Changer deux mots pour que tout change, ou presque (dans l’affichage en tout cas) en ce qui concerne l’égalité hommes-femmes. C’est le sens de la modification apportée aux paroles du Ô Canada, l’hymne national canadien.

Au terme de l’adoption, mercredi 31 janvier, par les sénateurs du projet de loi C-210, intitulé « loi modifiant la loi sur l’hymne national (genre) », ce chant est désormais de genre neutre. Englobant, indifféremment, femmes et hommes.

« In all thy sons command »

devient :

« In all of us command  »

La phrase « True patriot love in all thy sons command », que l’on peut traduire par « L’amour d’un pays emplit le cœur de ses fils qui l’ont bâti », devient ainsi « True patriot love in all of us command » : « L’amour d’un pays emplit le cœur de nous tous qui l’avons bâti ».

Il ne manque plus que la sanction royale et une date d’entrée en vigueur pour que ces changements soient officialisés.

Un hymne plus inclusif et moins discriminatoire ? C’est en tout cas ce que souhaitait Mauril Bélanger, à l’initiative de ce projet de loi. Ce député libéral, mort le 16 août 2016, avait, dès 2015, fait réaliser des sondages dont les résultats indiquaient que plus de la majorité des citoyens canadiens étaient favorables au changement proposé.

« Rendre hommage à la contribution et au sacrifice des femmes canadiennes, comme à ceux des hommes »

L’objet d’un Ô Canada inclusif était de « rendre hommage à la contribution et au sacrifice des femmes canadiennes, comme à ceux des hommes, dans notre hymne national. Il s’agit de souligner que nous contribuons tous, quels que soient notre genre et nos origines, à faire du Canada un pays unique. Je souhaiterais que ce projet de loi soit l’occasion d’un débat respectueux et non partisan se concluant par un vote libre », avait-il déclaré sur ses comptes Facebook et Twitter en mai 2016.

Et le débat a continué. C’est seulement à la troisième lecture à la Chambre des communes, que celui qui militait par souci d’équité entre les hommes et les femmes, a pu avoir le plaisir d’assister au vote éloquent, le 15 juin 2016, de la majorité des députés en faveur de son projet de loi, ainsi renvoyé au Sénat pour examen.

Justin Trudeau est fier

Dans un premier temps, les conservateurs s’y sont toutefois fermement opposés, avant de lâcher prise, et nous y voilà :

Justin Trudeau est fier. Et s’il fallait des preuves pour affirmer qu’en plus d’être féministe, le premier ministre canadien pratique le féminisme. En voilà une.
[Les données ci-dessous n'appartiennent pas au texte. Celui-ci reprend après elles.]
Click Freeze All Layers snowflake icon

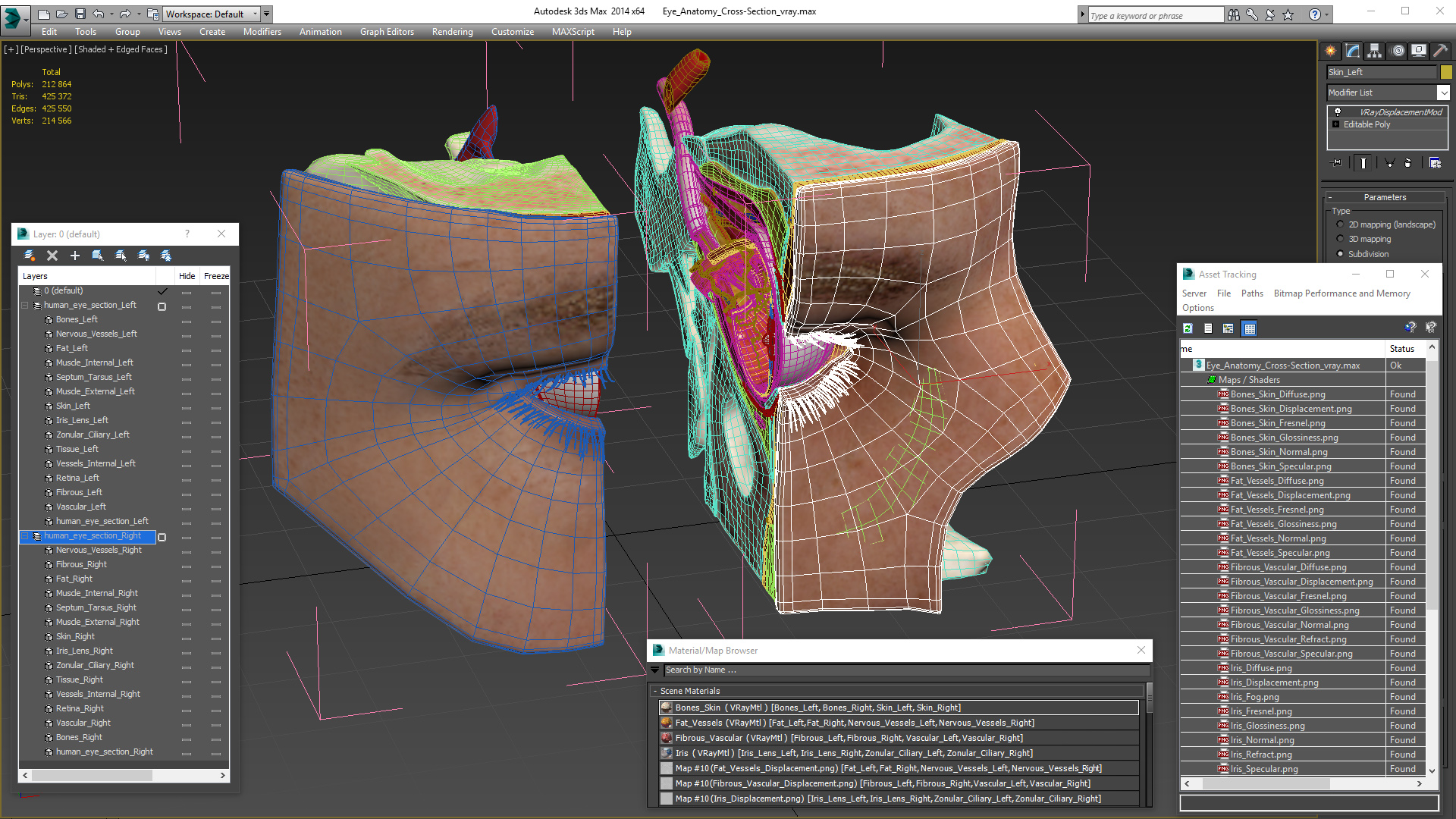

Bien sûr, qu’il ne s’agit que de deux mots.

Bien sûr que celles et ceux qui chantent l’hymne ne connaissent probablement même pas toutes les paroles. Que cette modification n’aura aucune répercussion sur les paroles de la version française.

Bien sûr que les sénateurs conservateurs sont aussi furieux que les députés l’étaient. Qu’ils menacent déjà de boycotter cette loi, et de poser la question rhétorique à leurs partisans : les libéraux seront-ils toujours dignes de confiance après ça ?

Bien sûr que pour certains internautes, cette décision est une hérésie qui ne représente qu’une perte de temps et de moyens. Qui inquiète sur l’utilisation des impôts.

Faudra-t-il céder à la demande de retrait des références faites à Dieu ?

Que c’est une porte ouverte à toutes les fenêtres : changer ces deux mots, et après quoi ? Faudra-t-il céder à la demande de retrait des références faites à Dieu (« God » ou « Native Land ») ? Changer de drapeau ? Déclarer que le Canada va devenir unisexe et que l’heure est grave ?

Bien sûr que l’hymne n’est pas suffisamment chanté pour que cette loi qui tente de le genrer « correctement » suffise à rendre les hommes et les femmes égaux.

Bien sûr qu’en l’état, l’hymne canadien était déjà « doux à entendre », comparé à « l’hymne à la guerre » américain, comme le jouait si bien cet épisode des Simpsons.

Mais une décision, aussi symbolique soit-elle, ne peut-elle pas s’inscrire dans ce qui contribue à façonner les sociétés ?

« Que l’un [des] symboles nationaux les plus connus et les plus appréciés de la population canadienne reflète les progrès réalisés sous notre union en matière d’égalité entre les hommes et les femmes » était en tout cas d’une importance capitale, sur laquelle insistait Mauril Bélanger, dont le dévouement servira peut-être de legs pour les années à venir.